▶ Task inputs:
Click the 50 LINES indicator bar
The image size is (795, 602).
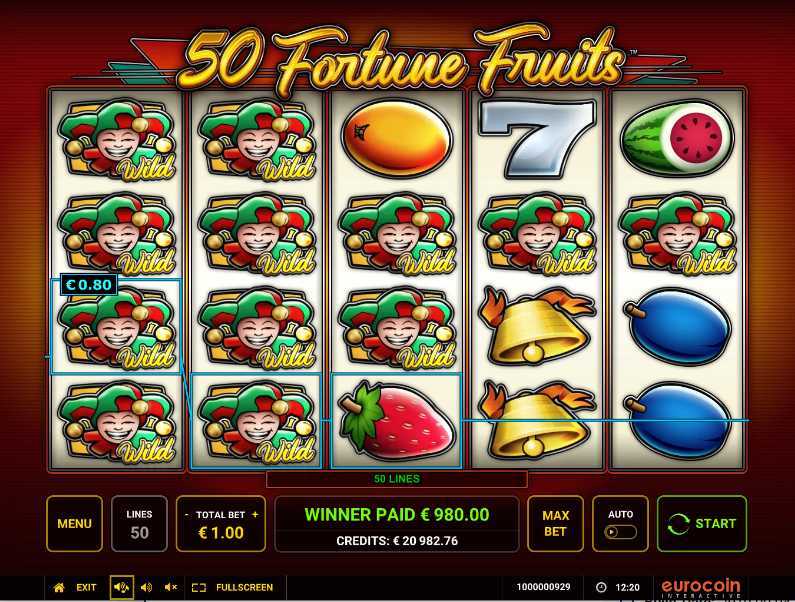pos(396,479)
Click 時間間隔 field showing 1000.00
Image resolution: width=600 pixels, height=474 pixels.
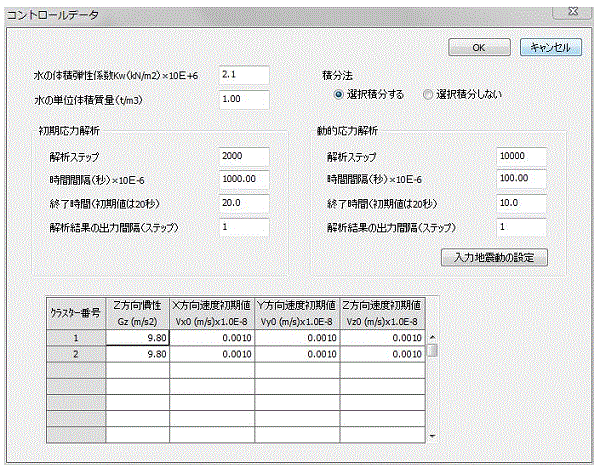244,180

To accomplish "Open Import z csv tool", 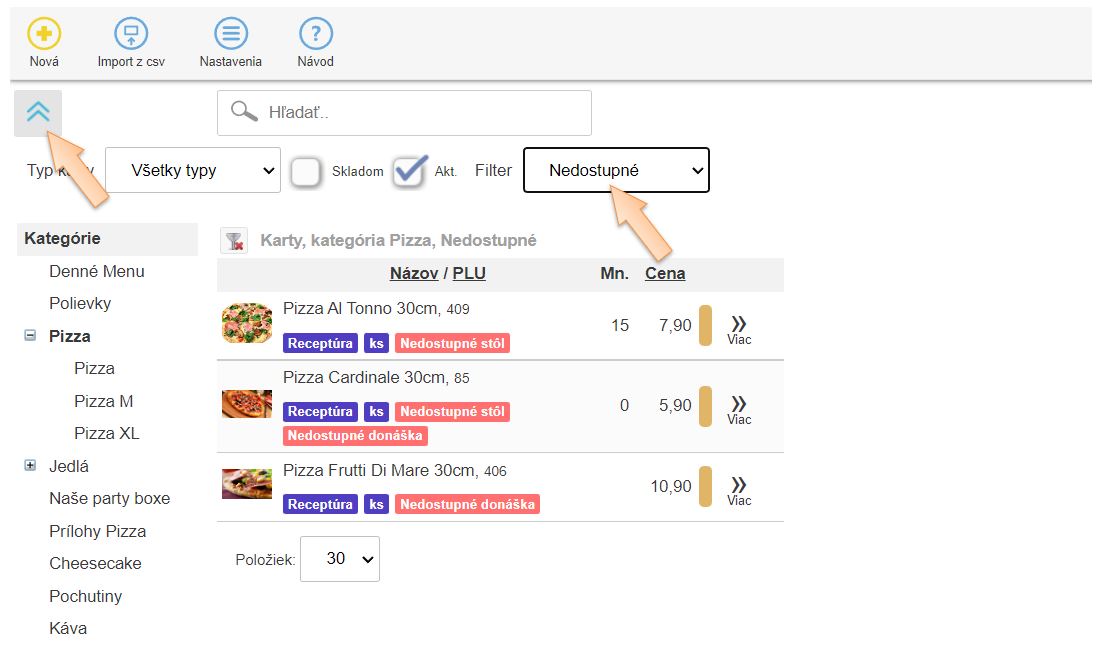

▶ Your instructions: List each line of the entries that holds the string "Click".

▶ Solution to the exercise:
Click the 50 LINES indicator bar
Click 時間間隔 field showing 1000.00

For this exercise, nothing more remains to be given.